─── MATERIAL FOR THIS TASK ───
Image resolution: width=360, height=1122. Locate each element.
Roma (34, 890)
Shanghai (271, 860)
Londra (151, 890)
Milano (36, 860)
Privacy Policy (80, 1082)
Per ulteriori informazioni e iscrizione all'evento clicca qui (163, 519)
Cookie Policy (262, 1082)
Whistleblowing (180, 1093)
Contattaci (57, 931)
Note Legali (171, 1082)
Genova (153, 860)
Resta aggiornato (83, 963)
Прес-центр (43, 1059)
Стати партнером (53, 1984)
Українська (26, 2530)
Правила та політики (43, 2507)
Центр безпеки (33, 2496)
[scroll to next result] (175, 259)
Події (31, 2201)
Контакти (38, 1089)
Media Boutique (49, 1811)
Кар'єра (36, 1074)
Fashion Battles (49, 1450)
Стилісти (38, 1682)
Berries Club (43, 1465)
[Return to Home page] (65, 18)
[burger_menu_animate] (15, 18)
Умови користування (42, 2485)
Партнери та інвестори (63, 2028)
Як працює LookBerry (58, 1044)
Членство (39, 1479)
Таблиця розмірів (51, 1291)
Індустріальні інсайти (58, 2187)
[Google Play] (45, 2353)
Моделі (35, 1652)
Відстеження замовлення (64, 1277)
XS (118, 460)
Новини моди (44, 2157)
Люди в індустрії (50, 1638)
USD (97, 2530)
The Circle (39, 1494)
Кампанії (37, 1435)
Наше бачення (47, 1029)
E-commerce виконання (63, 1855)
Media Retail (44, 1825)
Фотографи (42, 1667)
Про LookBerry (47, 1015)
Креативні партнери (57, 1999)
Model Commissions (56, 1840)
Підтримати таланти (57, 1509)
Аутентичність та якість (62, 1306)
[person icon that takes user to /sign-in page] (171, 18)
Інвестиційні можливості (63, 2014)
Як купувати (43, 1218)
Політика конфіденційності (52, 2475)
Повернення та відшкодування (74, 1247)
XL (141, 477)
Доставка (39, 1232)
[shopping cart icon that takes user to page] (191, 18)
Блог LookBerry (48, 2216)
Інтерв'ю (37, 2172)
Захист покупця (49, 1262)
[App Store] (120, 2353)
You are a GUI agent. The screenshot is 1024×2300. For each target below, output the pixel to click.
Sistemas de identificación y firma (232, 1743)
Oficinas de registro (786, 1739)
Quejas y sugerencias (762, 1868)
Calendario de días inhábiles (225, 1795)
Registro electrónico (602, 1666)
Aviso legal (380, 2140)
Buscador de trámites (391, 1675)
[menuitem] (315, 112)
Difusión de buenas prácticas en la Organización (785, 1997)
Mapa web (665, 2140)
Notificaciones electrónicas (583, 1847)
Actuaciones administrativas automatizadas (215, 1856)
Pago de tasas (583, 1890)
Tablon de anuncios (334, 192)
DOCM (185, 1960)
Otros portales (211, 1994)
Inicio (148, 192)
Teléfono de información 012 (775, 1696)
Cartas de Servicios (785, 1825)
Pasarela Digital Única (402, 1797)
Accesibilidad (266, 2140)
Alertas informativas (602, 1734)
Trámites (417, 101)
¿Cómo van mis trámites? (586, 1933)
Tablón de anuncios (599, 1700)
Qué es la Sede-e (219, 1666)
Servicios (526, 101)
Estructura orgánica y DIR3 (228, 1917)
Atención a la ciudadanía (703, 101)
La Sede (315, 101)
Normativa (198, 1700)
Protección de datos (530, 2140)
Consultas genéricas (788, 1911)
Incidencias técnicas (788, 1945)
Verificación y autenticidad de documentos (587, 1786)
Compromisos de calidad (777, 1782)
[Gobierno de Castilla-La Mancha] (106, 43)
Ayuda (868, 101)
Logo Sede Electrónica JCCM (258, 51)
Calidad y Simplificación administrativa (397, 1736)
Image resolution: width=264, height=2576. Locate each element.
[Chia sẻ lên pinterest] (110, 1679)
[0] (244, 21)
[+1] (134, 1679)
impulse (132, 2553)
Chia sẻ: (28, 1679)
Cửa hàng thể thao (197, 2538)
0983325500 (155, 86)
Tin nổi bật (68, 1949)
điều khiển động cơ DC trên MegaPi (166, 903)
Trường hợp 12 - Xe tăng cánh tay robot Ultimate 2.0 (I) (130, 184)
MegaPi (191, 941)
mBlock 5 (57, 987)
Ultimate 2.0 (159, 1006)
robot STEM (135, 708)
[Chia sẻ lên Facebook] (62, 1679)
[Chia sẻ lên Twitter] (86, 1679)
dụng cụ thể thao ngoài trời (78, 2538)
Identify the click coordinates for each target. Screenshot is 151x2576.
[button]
───
_WHAT YOU WILL DO_
Among the lines above, repeat exactly those from the line with "Normativa (198, 1700)" to the line with "Ayuda (868, 101)", counting both ends.

_ANSWER FOR THIS EXERCISE_
Normativa (198, 1700)
Protección de datos (530, 2140)
Consultas genéricas (788, 1911)
Incidencias técnicas (788, 1945)
Verificación y autenticidad de documentos (587, 1786)
Compromisos de calidad (777, 1782)
[Gobierno de Castilla-La Mancha] (106, 43)
Ayuda (868, 101)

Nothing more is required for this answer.